La fe en público, sin banderas.
Se puede hablar de lo que sostiene tu vida sin convertir cada conversación en una trinchera. De hecho, debería ser lo normal.
Se puede hablar de lo que sostiene tu vida sin convertir cada conversación en una trinchera. De hecho, debería ser lo normal.
Una de las preguntas que más me hacen, cuando alguien se entera de que mi fe está en el origen de mucho de lo que hago, es esta:
«¿Y cómo lo encajas con un perfil público?»
La hacen con respeto. A veces con curiosidad. A veces con cierta cautela —como si la respuesta fuera a tener filos que cortan. Y la respuesta corta es: lo encajo bien. Lo encajo con naturalidad. Pero llegar a esa naturalidad me ha llevado años, así que voy a intentar contar el recorrido.
Hablar de fe en público se ha vuelto difícil por una razón concreta: el formato dominante de las redes premia la trinchera. Premia el «yo creo X y aquí están las cinco razones por las que tú estás equivocado». Premia la bandera, la consigna, la identidad tribal.
Y la fe, vivida con seriedad, no es ninguna de esas tres cosas. La fe es algo mucho más íntimo, mucho más cotidiano, mucho menos heroico. La fe es lavarte las manos, abrir la nevera, decidir qué decir en una reunión, perdonarle algo a alguien que no se lo merece. La fe es —para mí, al menos— el modo en el que se hacen las cosas, no las cosas que se hacen.
Cuando la fe entra en formato consigna, se traiciona. Se vuelve eslogan. Pierde lo que la sostiene.
Esto es lo que he aprendido que sí se puede decir, sin convertir cada frase en bandera:
Puedes decir por qué haces lo que haces. Sin ocultar la motivación de fondo, pero sin imponerla. «Esto lo hago porque creo que las personas merecen X» se entiende. No necesita teología.
Puedes nombrar lo que sostiene. Tu rutina, tus tiempos de silencio, tu comunidad, tu compromiso con alguien o algo. No como demostración de virtud, sino como descripción de cómo vives. La gente respeta lo que está vivido, no lo que está reivindicado.
Puedes hablar desde el agradecimiento, no desde el deber. «Tengo la suerte de» en lugar de «hay que». Cambia el tono entero. Y se nota.

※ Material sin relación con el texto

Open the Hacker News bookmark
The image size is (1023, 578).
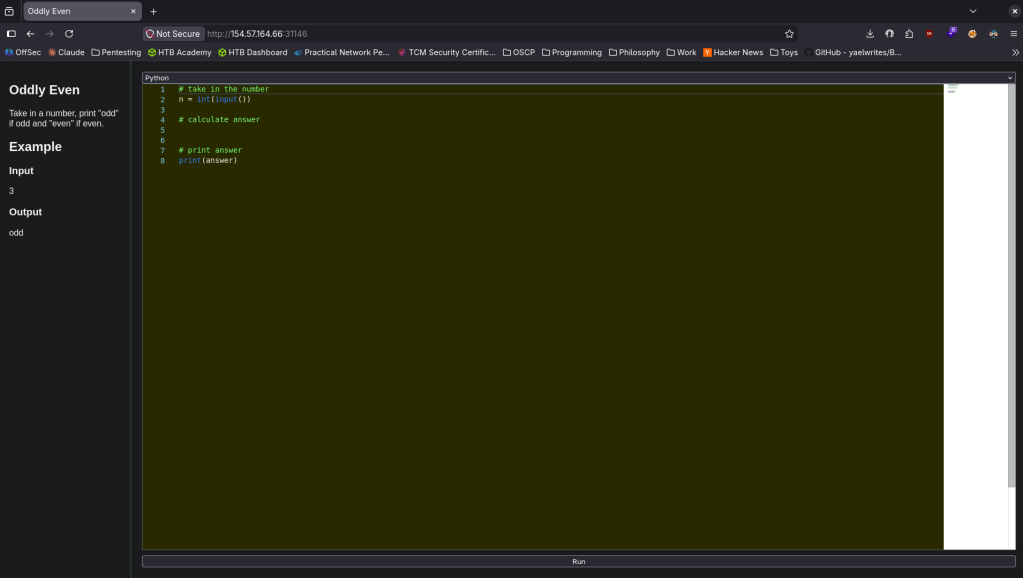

Puedes decir que no a cosas, sin moralizar. «Esto no lo hago porque no me cuadra» basta. No hace falta explicar contra qué cuadra. La gente entiende los límites cuando son tuyos, no cuando son sermón.
El proselitismo directo. Si alguien te quiere preguntar, te pregunta. Si no, callar es respetar.
La nostalgia de un orden que ya no existe. Habla del presente que vives, no del pasado que añoras. La fe en presente convence; la fe en pasado da pena.
Las comparaciones con quien cree distinto o no cree. Tu vida frente a la vida del otro no es un debate televisivo. No tiene que ganar nadie.
La crítica desde fuera a tu propia tradición. Eso es para conversaciones privadas, con quienes la comparten. En público, los retoques de tu casa no se cuentan.
Importa porque hay mucha gente buena, callada, que querría poder hablar de lo que sostiene su vida sin parecer rara o militante. Y no encuentra el tono. Y al final no habla. Y la conversación pública pierde una voz que era necesaria.
He visto, en estos años, cómo basta que una persona modele un tono honesto —fe vivida con normalidad, sin bandera ni ocultación— para que dos o tres más se animen a hablar también. Los tonos se contagian. Las trincheras también, pero los tonos serenos también.
Cuando alguien me pregunta cómo concilio mi fe con mi trabajo de consultor —que toca empresas, ONGs, administraciones, gente que cree y gente que no— suelo responder con una imagen:
La fe es como tener una raíz larga. No la enseñas a cada paso. No la sacas en la cena. Pero está. Sostiene. Determina mucho de lo que florece arriba —el modo de cuidar, de hablar, de elegir, de aguantar— sin gritar su nombre.
Y eso, en una conversación pública, vale más que muchos eslóganes.